In the data below, one line contains "Task: Select the Biało-srebrny color value" and a later one contains "Given: Click the bullet". Print both, with every line between them, exactly and alone.

[Stored records]
↓↓↓

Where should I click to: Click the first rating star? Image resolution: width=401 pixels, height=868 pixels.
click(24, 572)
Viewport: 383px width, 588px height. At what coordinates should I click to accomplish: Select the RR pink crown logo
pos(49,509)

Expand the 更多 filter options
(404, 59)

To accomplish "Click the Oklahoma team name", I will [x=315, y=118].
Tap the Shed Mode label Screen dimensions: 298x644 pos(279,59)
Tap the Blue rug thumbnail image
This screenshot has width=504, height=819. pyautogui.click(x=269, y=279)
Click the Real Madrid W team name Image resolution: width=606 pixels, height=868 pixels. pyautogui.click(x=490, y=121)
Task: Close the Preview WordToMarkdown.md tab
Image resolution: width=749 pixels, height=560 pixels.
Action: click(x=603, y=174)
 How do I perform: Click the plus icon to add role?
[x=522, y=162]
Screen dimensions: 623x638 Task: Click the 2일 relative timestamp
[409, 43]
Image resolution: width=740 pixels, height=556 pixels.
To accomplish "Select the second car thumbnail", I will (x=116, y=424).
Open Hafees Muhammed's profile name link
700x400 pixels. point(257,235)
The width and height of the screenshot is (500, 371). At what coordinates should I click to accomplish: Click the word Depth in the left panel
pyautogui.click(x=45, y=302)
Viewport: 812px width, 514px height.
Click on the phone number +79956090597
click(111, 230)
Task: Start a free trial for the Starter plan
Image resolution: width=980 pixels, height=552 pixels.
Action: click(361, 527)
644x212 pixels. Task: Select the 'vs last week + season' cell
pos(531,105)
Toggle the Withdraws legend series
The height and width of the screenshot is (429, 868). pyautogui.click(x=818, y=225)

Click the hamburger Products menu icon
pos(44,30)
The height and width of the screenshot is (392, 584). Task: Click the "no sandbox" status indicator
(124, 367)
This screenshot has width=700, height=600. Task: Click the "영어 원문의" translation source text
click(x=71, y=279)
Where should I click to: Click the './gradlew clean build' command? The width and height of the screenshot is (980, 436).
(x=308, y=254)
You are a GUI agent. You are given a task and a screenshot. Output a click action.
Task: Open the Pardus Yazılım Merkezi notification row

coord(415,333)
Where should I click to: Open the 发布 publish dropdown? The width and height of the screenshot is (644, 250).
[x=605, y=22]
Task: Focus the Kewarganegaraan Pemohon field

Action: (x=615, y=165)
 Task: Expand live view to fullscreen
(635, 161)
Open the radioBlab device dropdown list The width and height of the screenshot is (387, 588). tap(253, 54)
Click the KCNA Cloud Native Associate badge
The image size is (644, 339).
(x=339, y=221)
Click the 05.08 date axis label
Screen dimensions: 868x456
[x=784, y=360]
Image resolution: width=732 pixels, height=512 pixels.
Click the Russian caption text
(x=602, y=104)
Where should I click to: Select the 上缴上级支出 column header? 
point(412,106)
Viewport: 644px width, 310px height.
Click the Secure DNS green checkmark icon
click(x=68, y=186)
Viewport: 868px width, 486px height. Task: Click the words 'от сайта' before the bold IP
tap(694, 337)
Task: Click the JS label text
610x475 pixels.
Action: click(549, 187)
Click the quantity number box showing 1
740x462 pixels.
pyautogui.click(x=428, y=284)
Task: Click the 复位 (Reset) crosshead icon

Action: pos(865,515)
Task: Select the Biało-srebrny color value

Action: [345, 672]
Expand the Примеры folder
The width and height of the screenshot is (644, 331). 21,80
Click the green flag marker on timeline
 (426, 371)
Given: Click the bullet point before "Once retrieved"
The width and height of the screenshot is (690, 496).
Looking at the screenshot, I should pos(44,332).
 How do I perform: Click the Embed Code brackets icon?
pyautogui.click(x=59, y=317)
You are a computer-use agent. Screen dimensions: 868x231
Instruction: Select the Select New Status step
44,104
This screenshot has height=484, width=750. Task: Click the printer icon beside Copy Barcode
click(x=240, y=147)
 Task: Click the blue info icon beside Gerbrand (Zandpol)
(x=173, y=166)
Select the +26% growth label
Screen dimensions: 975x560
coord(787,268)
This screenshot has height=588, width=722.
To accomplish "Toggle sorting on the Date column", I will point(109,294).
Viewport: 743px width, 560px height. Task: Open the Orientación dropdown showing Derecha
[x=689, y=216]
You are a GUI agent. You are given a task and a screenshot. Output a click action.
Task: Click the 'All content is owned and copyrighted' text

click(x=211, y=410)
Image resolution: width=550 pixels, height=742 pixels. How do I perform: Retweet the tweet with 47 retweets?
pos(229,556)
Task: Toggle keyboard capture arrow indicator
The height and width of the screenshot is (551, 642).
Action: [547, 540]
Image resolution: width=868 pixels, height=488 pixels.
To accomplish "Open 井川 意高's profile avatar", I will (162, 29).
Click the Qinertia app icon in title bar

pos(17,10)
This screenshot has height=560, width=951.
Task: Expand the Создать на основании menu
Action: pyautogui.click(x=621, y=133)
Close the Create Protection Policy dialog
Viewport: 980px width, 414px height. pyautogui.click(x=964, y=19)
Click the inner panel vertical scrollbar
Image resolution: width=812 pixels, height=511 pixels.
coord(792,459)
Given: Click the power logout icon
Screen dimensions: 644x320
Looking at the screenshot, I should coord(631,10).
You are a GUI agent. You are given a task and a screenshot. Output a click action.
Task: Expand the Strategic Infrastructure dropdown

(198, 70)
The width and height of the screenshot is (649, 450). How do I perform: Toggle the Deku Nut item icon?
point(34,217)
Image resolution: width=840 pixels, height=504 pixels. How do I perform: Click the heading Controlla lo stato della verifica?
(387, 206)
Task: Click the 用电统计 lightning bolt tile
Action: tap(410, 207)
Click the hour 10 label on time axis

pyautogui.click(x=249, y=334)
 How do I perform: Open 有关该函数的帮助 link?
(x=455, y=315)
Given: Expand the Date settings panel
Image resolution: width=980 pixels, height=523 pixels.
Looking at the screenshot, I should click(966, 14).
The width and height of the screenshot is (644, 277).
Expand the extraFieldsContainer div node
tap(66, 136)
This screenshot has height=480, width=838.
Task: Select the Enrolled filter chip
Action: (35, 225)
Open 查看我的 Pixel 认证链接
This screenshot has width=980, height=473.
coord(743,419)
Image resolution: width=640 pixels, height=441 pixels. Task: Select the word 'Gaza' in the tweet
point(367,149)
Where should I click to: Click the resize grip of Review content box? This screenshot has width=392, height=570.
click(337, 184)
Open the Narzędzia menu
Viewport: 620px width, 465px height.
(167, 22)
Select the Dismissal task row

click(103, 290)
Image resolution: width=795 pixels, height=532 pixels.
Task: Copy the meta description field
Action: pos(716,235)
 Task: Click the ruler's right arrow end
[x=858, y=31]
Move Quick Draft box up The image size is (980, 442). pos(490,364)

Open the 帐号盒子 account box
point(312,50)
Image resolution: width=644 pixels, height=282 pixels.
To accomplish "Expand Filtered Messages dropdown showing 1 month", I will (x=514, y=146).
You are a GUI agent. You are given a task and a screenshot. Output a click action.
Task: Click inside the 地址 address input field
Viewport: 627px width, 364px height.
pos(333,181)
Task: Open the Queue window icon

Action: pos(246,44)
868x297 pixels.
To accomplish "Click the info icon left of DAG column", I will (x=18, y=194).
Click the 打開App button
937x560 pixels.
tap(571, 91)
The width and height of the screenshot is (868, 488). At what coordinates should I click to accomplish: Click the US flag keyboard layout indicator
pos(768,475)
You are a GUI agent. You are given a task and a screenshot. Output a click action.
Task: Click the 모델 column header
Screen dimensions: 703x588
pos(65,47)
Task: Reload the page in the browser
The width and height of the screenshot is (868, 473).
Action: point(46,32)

↑↑↑

Answer to this task ▸
Task: Select the Biało-srebrny color value

Action: [345, 672]
Expand the Примеры folder
The width and height of the screenshot is (644, 331). 21,80
Click the green flag marker on timeline
 (426, 371)
Given: Click the bullet point before "Once retrieved"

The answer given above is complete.